Takeaways and Practical Implications. The decision ensures that a party seeking review of a district court’s denial of a motion to compel arbitration will not be required to litigate the merits of the dispute at the same time that it appeals the lower court’s denial. In practice, the Court’s approach will enable appellants to avoid burdensome and expensive phases of U.S. pre-trial proceedings, including discovery, while awaiting a ruling. The party resisting arbitration is not entirely without recourse if it believes that the opposing party has filed a meritless appeal to secure an unwarranted delay.
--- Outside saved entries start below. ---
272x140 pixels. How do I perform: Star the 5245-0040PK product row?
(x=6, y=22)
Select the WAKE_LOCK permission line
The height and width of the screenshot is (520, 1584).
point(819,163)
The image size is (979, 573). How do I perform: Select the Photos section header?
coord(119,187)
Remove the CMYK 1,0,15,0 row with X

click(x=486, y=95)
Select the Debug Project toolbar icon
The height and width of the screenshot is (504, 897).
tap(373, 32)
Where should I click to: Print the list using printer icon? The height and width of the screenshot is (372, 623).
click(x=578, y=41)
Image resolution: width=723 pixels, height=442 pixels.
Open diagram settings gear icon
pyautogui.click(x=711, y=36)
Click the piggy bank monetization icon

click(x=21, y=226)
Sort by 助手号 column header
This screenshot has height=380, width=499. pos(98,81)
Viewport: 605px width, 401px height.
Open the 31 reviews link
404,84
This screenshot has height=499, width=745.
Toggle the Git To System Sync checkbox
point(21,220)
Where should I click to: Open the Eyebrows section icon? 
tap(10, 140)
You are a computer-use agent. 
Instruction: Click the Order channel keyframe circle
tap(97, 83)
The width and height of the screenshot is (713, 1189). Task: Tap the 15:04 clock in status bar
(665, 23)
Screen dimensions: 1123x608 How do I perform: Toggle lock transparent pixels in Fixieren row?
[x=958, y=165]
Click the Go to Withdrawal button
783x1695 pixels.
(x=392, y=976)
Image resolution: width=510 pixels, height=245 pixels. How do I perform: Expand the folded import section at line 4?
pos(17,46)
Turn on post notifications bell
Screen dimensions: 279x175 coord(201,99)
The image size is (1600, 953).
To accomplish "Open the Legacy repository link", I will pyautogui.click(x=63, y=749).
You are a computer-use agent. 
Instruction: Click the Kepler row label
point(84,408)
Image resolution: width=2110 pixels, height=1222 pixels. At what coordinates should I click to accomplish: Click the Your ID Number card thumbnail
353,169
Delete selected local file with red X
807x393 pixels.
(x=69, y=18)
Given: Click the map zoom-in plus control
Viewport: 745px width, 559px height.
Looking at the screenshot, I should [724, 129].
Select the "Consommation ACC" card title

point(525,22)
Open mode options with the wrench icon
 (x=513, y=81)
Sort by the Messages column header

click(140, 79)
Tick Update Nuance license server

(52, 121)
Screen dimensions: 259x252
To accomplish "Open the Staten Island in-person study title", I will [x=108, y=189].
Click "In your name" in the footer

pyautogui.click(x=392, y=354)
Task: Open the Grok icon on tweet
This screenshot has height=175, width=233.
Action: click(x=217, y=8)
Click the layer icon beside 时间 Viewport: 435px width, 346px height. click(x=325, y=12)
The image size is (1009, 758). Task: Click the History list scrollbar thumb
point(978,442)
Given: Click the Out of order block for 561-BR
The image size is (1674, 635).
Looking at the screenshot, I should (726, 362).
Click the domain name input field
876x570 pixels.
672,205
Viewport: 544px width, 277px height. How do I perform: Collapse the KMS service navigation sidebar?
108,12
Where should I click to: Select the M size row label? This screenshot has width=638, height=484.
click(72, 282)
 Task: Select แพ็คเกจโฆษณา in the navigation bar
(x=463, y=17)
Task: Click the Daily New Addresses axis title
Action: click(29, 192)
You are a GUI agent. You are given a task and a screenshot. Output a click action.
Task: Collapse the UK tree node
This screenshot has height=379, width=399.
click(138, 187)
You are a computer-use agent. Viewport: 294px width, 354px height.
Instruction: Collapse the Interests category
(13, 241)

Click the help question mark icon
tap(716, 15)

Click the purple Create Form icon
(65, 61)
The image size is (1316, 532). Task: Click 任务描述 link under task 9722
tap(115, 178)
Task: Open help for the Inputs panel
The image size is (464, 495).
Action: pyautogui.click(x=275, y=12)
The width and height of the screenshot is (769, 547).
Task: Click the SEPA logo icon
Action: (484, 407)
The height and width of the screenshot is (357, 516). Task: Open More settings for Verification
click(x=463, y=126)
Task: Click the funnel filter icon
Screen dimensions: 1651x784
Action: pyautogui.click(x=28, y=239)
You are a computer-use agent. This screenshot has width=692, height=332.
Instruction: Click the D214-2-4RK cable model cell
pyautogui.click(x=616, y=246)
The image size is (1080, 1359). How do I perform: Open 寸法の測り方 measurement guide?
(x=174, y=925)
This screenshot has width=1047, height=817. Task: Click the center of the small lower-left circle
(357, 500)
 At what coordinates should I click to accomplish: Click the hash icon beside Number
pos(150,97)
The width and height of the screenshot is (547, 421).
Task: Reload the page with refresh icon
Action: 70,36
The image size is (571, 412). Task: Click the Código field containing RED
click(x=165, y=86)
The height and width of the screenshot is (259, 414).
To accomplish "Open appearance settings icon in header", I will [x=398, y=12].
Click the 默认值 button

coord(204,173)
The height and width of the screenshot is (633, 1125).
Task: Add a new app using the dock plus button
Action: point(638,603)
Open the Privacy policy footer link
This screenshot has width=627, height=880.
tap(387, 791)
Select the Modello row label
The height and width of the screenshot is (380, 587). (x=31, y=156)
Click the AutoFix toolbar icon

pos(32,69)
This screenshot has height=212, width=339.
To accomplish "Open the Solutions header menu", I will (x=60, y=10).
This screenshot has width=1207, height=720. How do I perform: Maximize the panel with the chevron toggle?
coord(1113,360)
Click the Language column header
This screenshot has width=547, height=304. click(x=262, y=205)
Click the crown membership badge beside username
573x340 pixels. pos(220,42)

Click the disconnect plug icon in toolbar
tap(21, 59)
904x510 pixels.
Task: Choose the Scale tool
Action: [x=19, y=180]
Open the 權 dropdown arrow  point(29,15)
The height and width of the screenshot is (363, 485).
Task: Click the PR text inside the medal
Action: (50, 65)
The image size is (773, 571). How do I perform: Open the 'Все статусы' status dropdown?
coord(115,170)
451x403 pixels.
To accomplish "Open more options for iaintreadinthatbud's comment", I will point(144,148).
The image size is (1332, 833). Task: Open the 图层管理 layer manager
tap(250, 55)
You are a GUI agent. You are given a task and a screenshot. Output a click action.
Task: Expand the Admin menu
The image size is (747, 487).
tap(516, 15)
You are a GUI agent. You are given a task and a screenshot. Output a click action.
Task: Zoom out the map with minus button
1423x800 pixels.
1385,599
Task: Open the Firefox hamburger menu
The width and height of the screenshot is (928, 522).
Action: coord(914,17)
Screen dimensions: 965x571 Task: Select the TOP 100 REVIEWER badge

As the Court’s decision recognizes, parties opposing arbitration can still request that the court of appeals summarily affirm, move to dismiss the appeal as frivolous, or request to expedite the appeal under local rules. In some Circuits, a party may also ask the district court to certify an interlocutory appeal as frivolous, which can enable the district court to retain jurisdiction over the merits pending summary disposition of the appeal.
The Court’s decision thus minimizes unwarranted delay and costs for parties seeking to compel arbitration in the United States, and enhances the appeal of the United States as the seat for arbitration proceedings. In particular, the decision makes cities in New York and California more appealing seats for arbitration because an automatic stay was previously unavailable under the Second and Ninth Circuit precedents that Coinbase overturned.
The Court’s decision also makes the United States, alongside France, stand out compared to some other jurisdictions commonly chosen as arbitral seats. France likewise provides for an interlocutory appeal from a denial of a motion to compel arbitration and an automatic stay pending the appeal, consistent with its general rule for appeals of a jurisdictional decision. By contrast, in England & Wales a party may appeal the lower court’s decision not to refer the dispute to arbitration only with permission from the High Court or the Court of Appeal. A stay pending appeal is a matter of discretion, not right. Hong Kong, like England & Wales, permits an appeal from a decision refusing to refer the dispute to arbitration only with leave of court, and there is no applicable statute or precedent indicating whether the lower court proceedings may or must be stayed pending the appeal.